Javacard discussion

[Ugljesa Jovanovic]

Ludwig did some research, and at the moment java card based smart
cards look like the way to go, so lets discuss Java Cards here and
later aggregate that to the wiki.

[Smartcard Guy]

I agree that near term Javacard is the way to go, I have spoken to Athena, a smart card company I have worked with in the past and confirmed they support arbintrary curves (the bitcoin curve is not super common) and provide a P11 interface that should be integratable into OpenSSL via the engine interface.

 

I have ordered some samples, if this path sounds reasonable we should agree on a design, assign work and I can send cards to folks that would need them.

 

Ryan

[Ludwig Maes]

Sounds like very fast progress! keeps us up to date :D

[Ludwig Maes]

I think Ryans approach now is better than mine, not sure why I
prioritised button+display javacards above general javacard.
Its indeed probably better to start development on general javacard
(tackle 1 problem at a time) such that later after seeing how big the
applet is and how fast it runs we will know better what to require
should we try to find SC with Buttons and Display.

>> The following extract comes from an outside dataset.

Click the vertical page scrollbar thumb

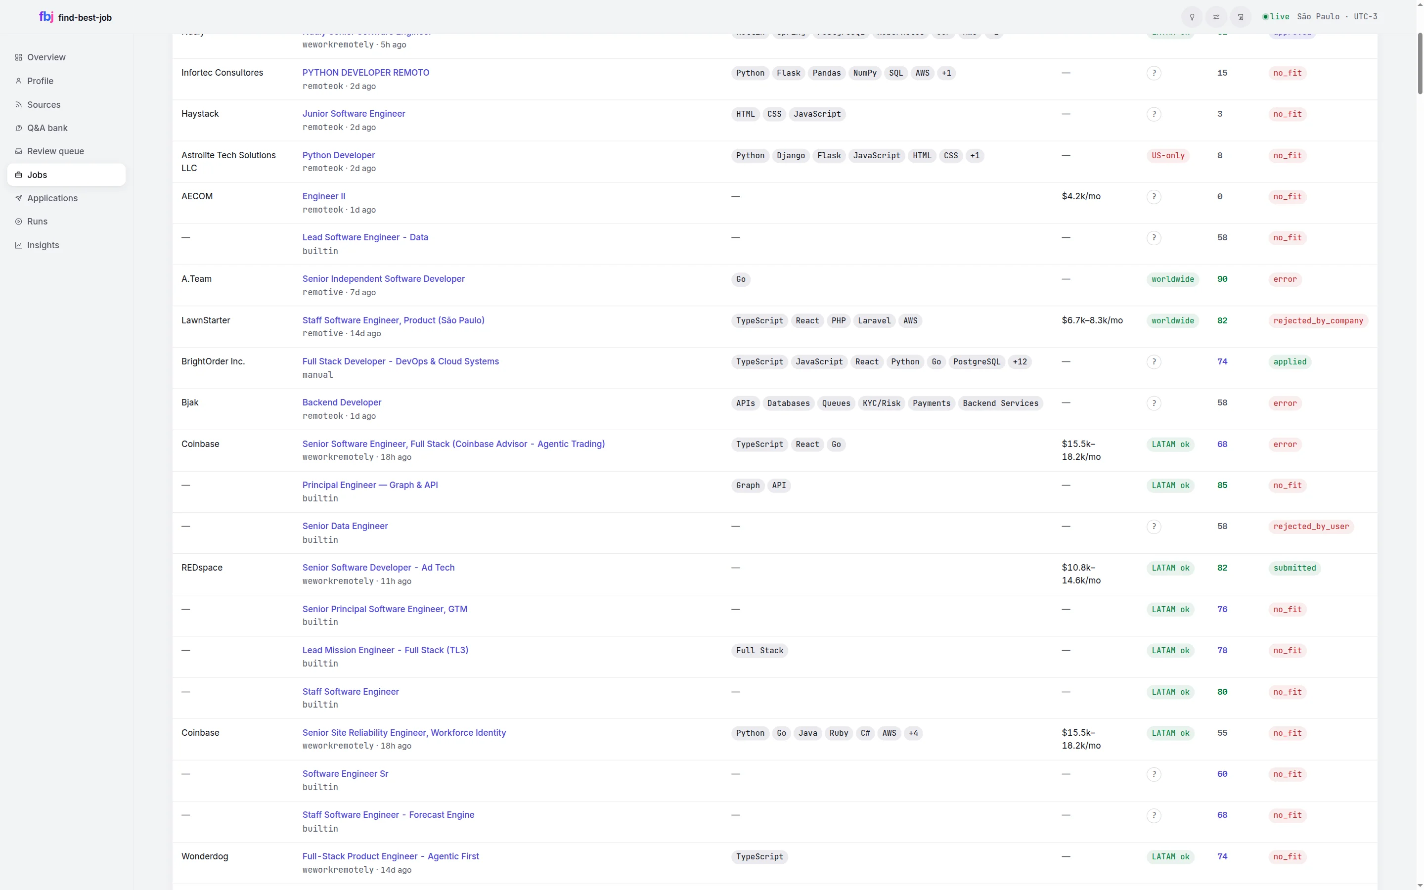[x=1419, y=64]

I looked at the specification and am pleased to see that quite a lot
of information is provided with considerable detail, however more
never hurts:

I would like to know more about the specific microcontrollers present,
what main microcontroller and what crypto coprocessor is present?
Are data sheets of these available?

for development purpouses I do not insist on crypto hardware
acceleration, but it would be interesting for the future to know what
cards are available with hardware acceleration for our needs.

I read in the spec sheet under silicon:

"32-bit Cryptographic Accelerator for
Public Key Operations with GF(2n)"

Looking at key lengths and javacard platform everything looks great, I
think we can sign secp256k1 on these cards, however with only this
documentation I believe there will be no hardware acceleration since
sec_p_256k1 uses ECDSA over prime fields p and not 2^n
This is often written as GF(p) vs GF(2n). However advertising presence
of GF(2n) doesnt automatically exclude presence of GF(p) word
operations accelerator. It would be interesting to inquire if they
have similar products or if this product indeed accelerates GF(p), or
up in the supply chain.

Their support would also be really welcome.

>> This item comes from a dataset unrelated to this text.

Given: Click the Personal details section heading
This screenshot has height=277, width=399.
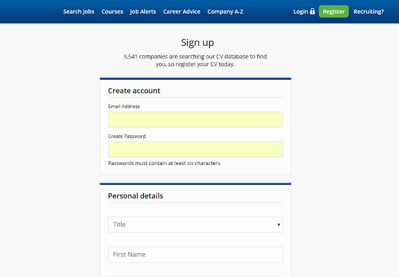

As the motivation to use smart card is the "compromised computer"
thread model, the security border must be assumed to ly between
computer/SC and not be blurred into the middleware (belgian eid is
partially fucked up, because some of the security is partially encoded
in middleware, such that malware could simply decide not to link
agains middleware but against general purpouse PC/SC interface, i.e.
beid Card allows to sign indefinite amount of hashes, but the
(optional) middleware "prevents" this)

[Uglješa Jovanović]

I'm still catching up with the jargon and the technology involved,
started reading Java Card SDK so other than nodding in approval oh how
well this is going I can currently do no more. Where I can help now is
maybe organize our thoughts, so lets start with the important thing, i
thing we agree we are going to develop the following:

- Java card based smart card, that will contain Bitcoin keys and
unredeemed bitcoins.
+ The main purpose of this card will be to provide a physical wallet
for Bitcoins, this card is not meant to replace the main Bitcoin
wallet
* This card will be able to on request and with proper authorization
sign and provide requested outgoing (spending) Bitcoin transaction
* This card will also be able to provide upon request a receiving
address for incoming Bitcoin transaction

Further development may include:
- Developing a smart card with display and keypad for increased security

I would also like to point out a feature that could be included
- To prevent loss of bitcoins in event of losing the card a backup
will be made, this backup AFAIK is valid for all received and spent
bitcoins until the time of the backup, but in the event of significant
time between backups, and subsequent loss of card, change from spent
bitcoins which was not backed up may be lost. (I'm still not clear on
this, so I might be wrong)
Official bitcoin client prevents this by precomputing 100 addresses
and storing them. Since the use case for our card includes a lot of
small transaction this limit can be easily exceeded. So I propose that
on card initialization, a larger number of income addresses is
precomputed by the initializing pc and then stored in the card, this
number of course depends on available space on card.

Other thing i would like to propose, and yet again I am not sure if
this is doable is a main wallet bitcoin card, this card would contain
only the keys while the rest of operations would be on the middleware
(bitcoin client). User would need to authorize transactions by
entering appropriate pin after validating the requested transaction.
The reasoning for this is protection from keylogers etc... Of course a
strong encrypted backup of the keys placed on an external media is
needed in unlikely case of card loss (You wouldn't take this card from
home often)

Comment on everything, consider the proposed features as non
essential, when we reach an agreement i'll put the definition on wiki

This is going well :D

[rmesc...@gradiant.org]

Hi,

has anyone found a Javacard with display and buttons though? I have been looking for it for a long time.